The more Russia modernises, the more it reeks of the past: your past. When you talk about Russia, you are always talking about the parts of yourself you’d rather forget. Here is Yevgeny Prigozhin, the Russian, world-history in an armoured car, the hot dog man who went to war against Heaven. And who made him? Who ordered the shock therapy? Who sold a superpower off for scrap? Who pimped its women? Who built this beautiful Russia of the future?

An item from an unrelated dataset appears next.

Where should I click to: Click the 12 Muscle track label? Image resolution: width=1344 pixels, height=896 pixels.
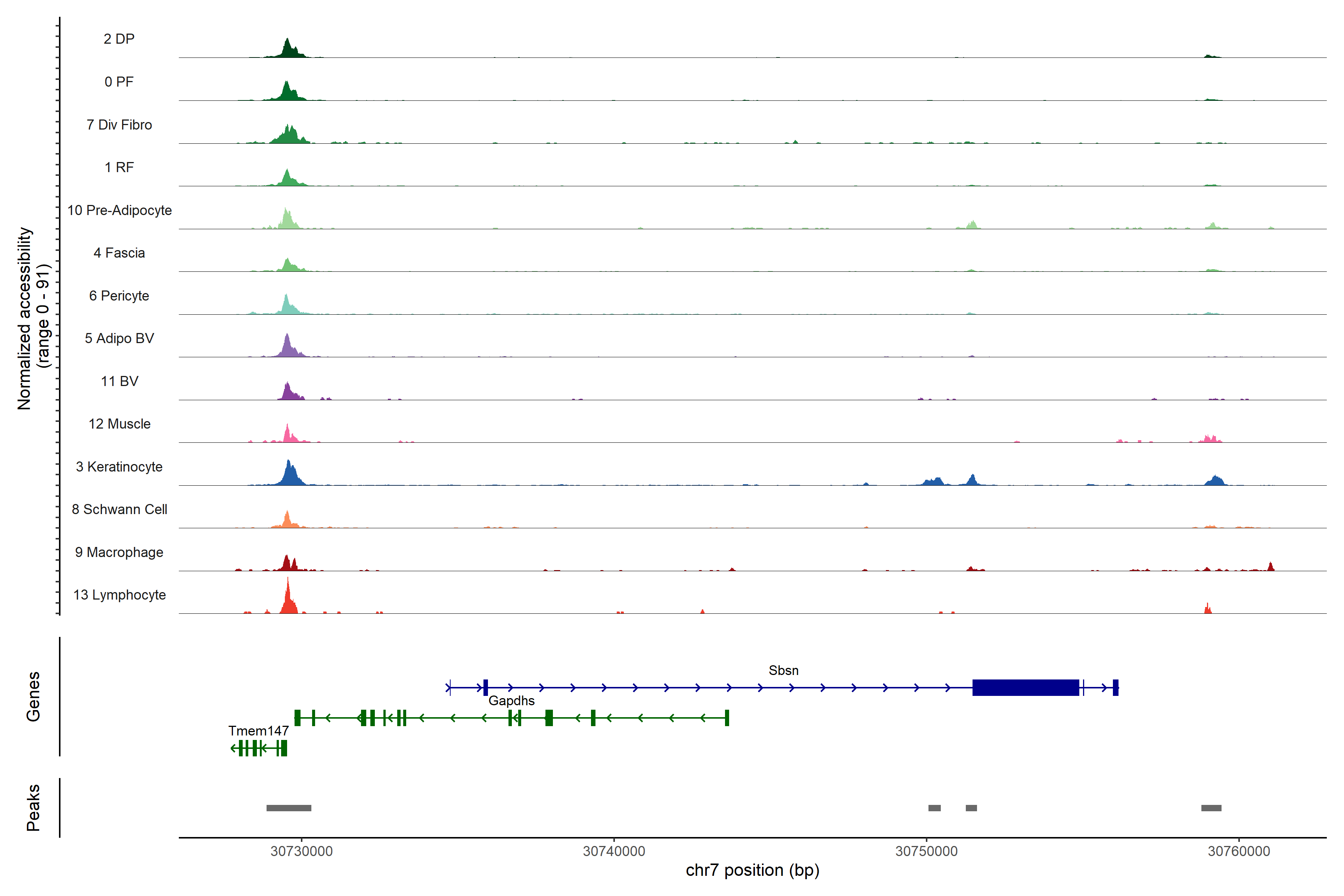point(119,424)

This is what happened. At about three in the morning on Saturday, I woke up in the middle of the night. Sat on the toilet, scrolling blearily through the news on my phone. I got back into bed. There’s going to be a civil war in Russia, I told my girlfriend. That’s nice, she mumbled. It was a warm muggy day. We fried sausages and ate them on my balcony. Watched videos of Wagner mercenaries raiding the military HQ in Rostov. Watched Putin invoking the nightmare of 1921. This is mental, we agreed. This is fucking nuts. What are you supposed to do while history is happening? We went to the Hyde Park lido. Just before I dipped my toes in the water, I learned that the mutiny had crossed over into Lipetsk Oblast. The hot dog man was about to acquire the world’s largest nuclear stockpile. I swam around. Watched the ducks with their gorgeous deep-green faces bobbing sociably about my head. Tried not to think about what would happen if a missile hit. How the nice muddy water of the Serpentine would boil away in an instant. How it would cook me alive. A single white-hot flash over London: Russia has come. When we got out of the lake, the mercenaries were within striking distance of Moscow. A Chechen convoy was heading to Rostov to turn the city into rubble, maybe splatter a few thousand of its citizens. We bought ice cream and sat under a tree. We read Hamlet together. Fortinbras, marching. Let’s check in on Russia. Oh, I said, it’s over. There’s been a deal. Well, I guess that was that. Thank God, we agreed. Is there a part of you, she said, that’s maybe a little bit disappointed? Yeah, I said, a bit. It’s fun, thinking you might be about to die. For a moment I thought I was eating ice cream on the most bizarre and momentous day in post-historical history, but actually it was just a blip. In a few weeks it’ll be forgotten. A piece of weird trivia for future nerds. Everyone goes back to where they were on Friday and normal service resumes. Everyone except Yevgeny Prigozhin. He goes to Belarus. Another medium-security penal colony for the living spirit of the age. This time, maybe, he’ll change his ways.